Combined with an innately stressful job, the level of personal sacrifice required to work it, violent and abusive patients, gendered and racial pay gaps, and burnout – people just don’t want to be nurses anymore. People are quitting en masse, and it’s starting to show.

The Mercer US healthcare labor market report

Mercer is a financial advisory body that operates globally and has been operating for more than 75 years. It is a business that offers advice and digital solutions to assist companies and organizations with risk management, as well as the needs of their clients’ employees.

In 2021, Mercer carried out a study that found some truly frightening trends which led to the following four conclusions:

  1. There will be a shortage of labor in the low-income wage sector, limiting access to home care.
  2. Primary care will more often be provided by non-physicians to account for this discrepancy.
  3. Meanwhile, the south and southwest will likely experience a surplus of nursing talent, while other areas fall short.
  4. Finally, a six-figure hiring rush for mental health professionals will take place in 2026.

As mentioned earlier, this report was done in 2021 and was expected to occur in the next 5-10 years. That means, at the time of writing/reading this article, in the best-case scenario people requiring primary care will have difficulty finding properly qualified carers in just two more years.

What do we do?

There’s no sugar-coating this, the situation is bad. We aren’t there yet but we’re right around the corner. For too long people have been scared away from tertiary education because of the costs, they’re scared away from nursing because of the pressure, and they’re frightened and burned out by the sheer weight of it all. That’s not even taking into account the very real dangers of Vicarious Trauma.

This isn’t something that’s going to go away by just “getting over it.” These issues aren’t with a lazy generation, it’s with a generation that’s living longer than our society has ever experienced, it’s with an already overwhelmed healthcare workforce, it’s with logistics, and money, a lack of sexual and racial equality, and lack of educational opportunity.
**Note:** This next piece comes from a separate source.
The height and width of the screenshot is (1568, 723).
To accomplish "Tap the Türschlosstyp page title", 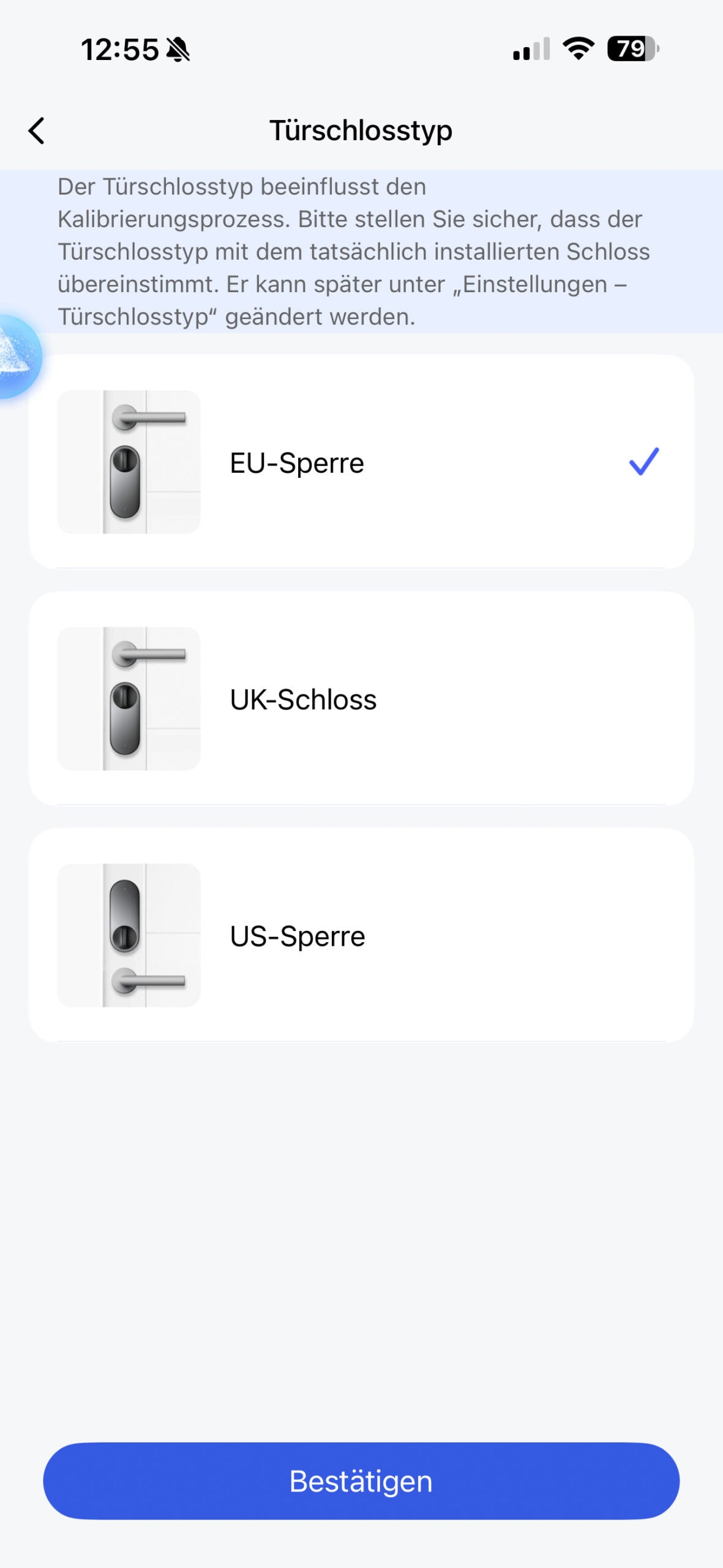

Things have to change. Student loans need to be removed from the free market, nursing staff need easier and priority access to mental health support, and the government needs to subsidize and offer incentives for students studying nursing qualifications.

We need to raise the wages of these professionals, and we need to better protect our healthcare staff. We have to offer incentives and make it easier for people living where there’s a surplus of talent, to move to areas where there’s a deficit of it. We need to address the pay gap.

If things don’t change, and change now, things are going to get very bad, very soon; and no amount of bootstrap pulling will fix it.